28 Şubat’ın düşürdüğü maskeler…
- GİRİŞ29.02.2024 09:36
- GÜNCELLEME02.03.2024 09:36
28 Şubat darbesi kuşkusuz ki, İslâm’la problemi olan, İslâm’ın hayat verdiği değerlerle anlamını bulmuş olan medeniyet kavrayışına düşmanlık besleyen hastalıklı bir zihniyetin, bu değerlerle ve kör topal da olsa bu değerler yekûnuyla bağını koparmayan halk ile hesaplaşmasının kayda geçiriliş tarihiydi.
Bu, şeytanın sözcülüğüne soyunanların tarih önündeki günahı…
Tamam, bunu not edip bir kenara koyuyoruz.
Peki ya diğer cephe?!
Diğer cephe yani gadre uğrayan cenahın bu gelişmeler karşısında takındığı tavır?
O meşum süreçte bir yazısı nedeniyle yargılanmış birisi olarak soruyorum bu soruyu…
Cevap, açık söylemek gerekirse hiçte iç açıcı değil.
Benim de içinde bulunduğum cephe, kahir ekseriyet itibariyle, savaşı biçare başörtülü kız çocuklarının omzuna yıkarak bir anlamda arka kapıdan sıvıştı ne yazık ki!
Savaş nitelemesi bana ait değil, o dönemde darbenin sivil kanadı olan medyanın, amiral gemisinin attığı başlık olan “Topyekûn Savaş!” ifadesinden mülhem böyle dedim.
Ve ne yazık ki, bu acımasız savaşta bahsini ettiğim kız çocuklarıydı cephede çarpışan…

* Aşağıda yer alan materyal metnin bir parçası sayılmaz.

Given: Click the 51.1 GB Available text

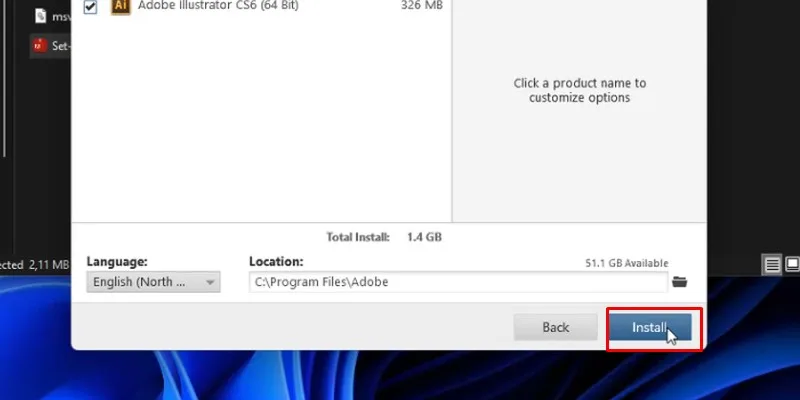Looking at the screenshot, I should 627,263.
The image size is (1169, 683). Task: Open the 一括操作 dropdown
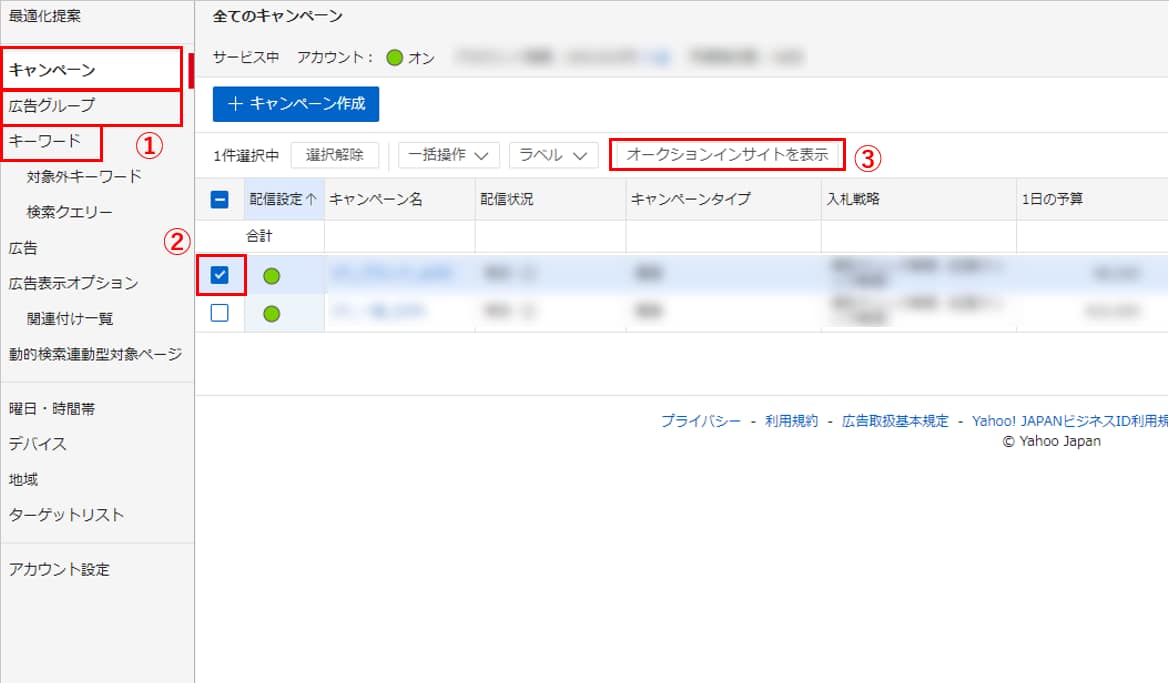click(x=448, y=156)
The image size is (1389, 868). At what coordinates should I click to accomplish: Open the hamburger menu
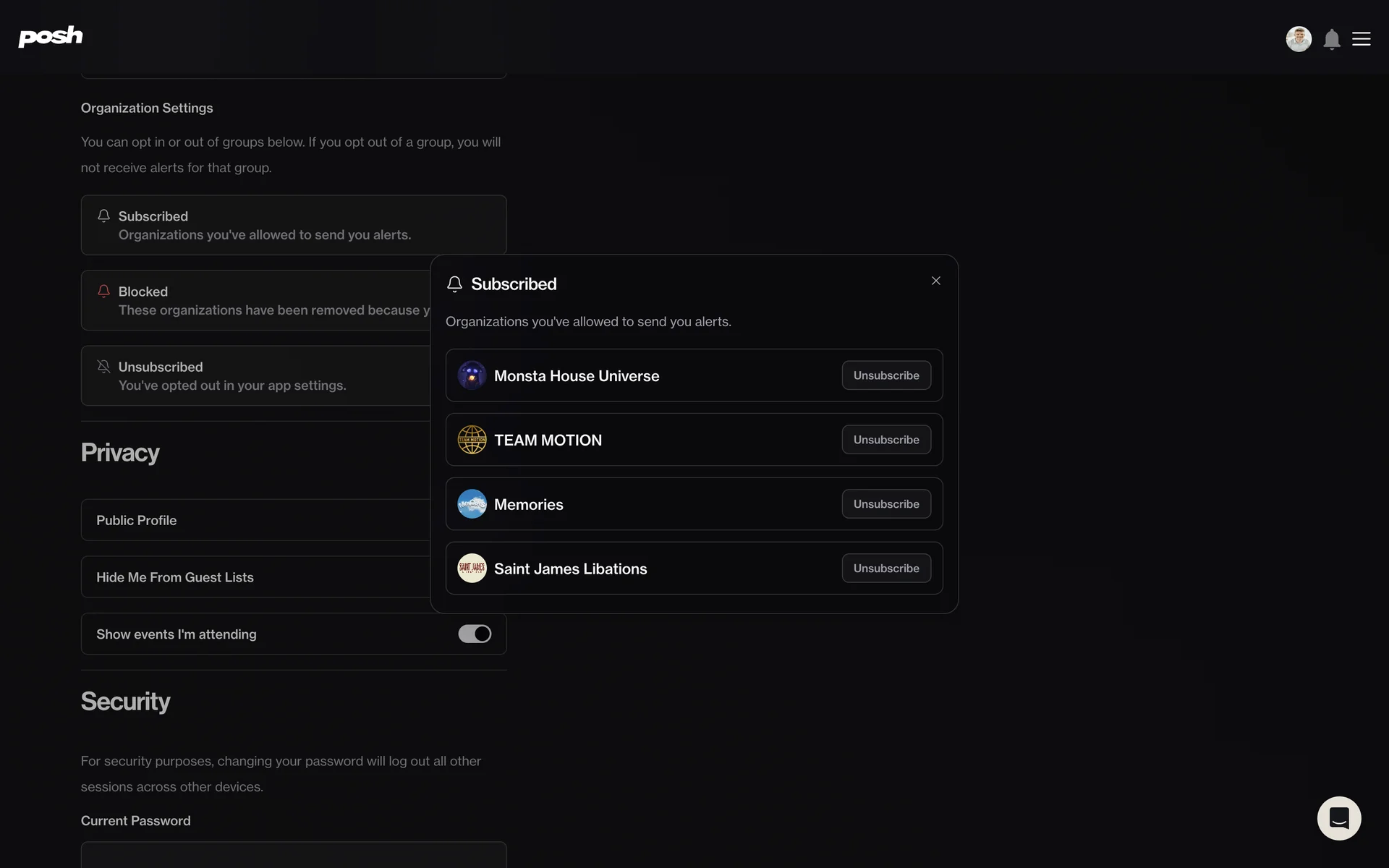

Geriye kalanların çoğunluğu, savaşmak yerine dönüşmeyi yani sıvışmayı tercih etti.
Aradan geçen 27 yıllık zaman gösterdi ki, şer olarak görünen bu darbe, aslında uzun vadede, yüzünü hayra dönmüştür.
On yıllardan beridir bu milletin, anasından emdiği sütü burnundan getiren statükonun sorgulanma sürecini başlatmıştır mesela…
Bugün, gerçek yüzünü görme şansını bulduğumuz derin devlet, o günlerdeki pervasızca tecessümünden ötürü çırılçıplak yakalanmıştır.
Darbelerle hesaplaşma bilincinin tohumları atılmıştır diğer bir ifadeyle.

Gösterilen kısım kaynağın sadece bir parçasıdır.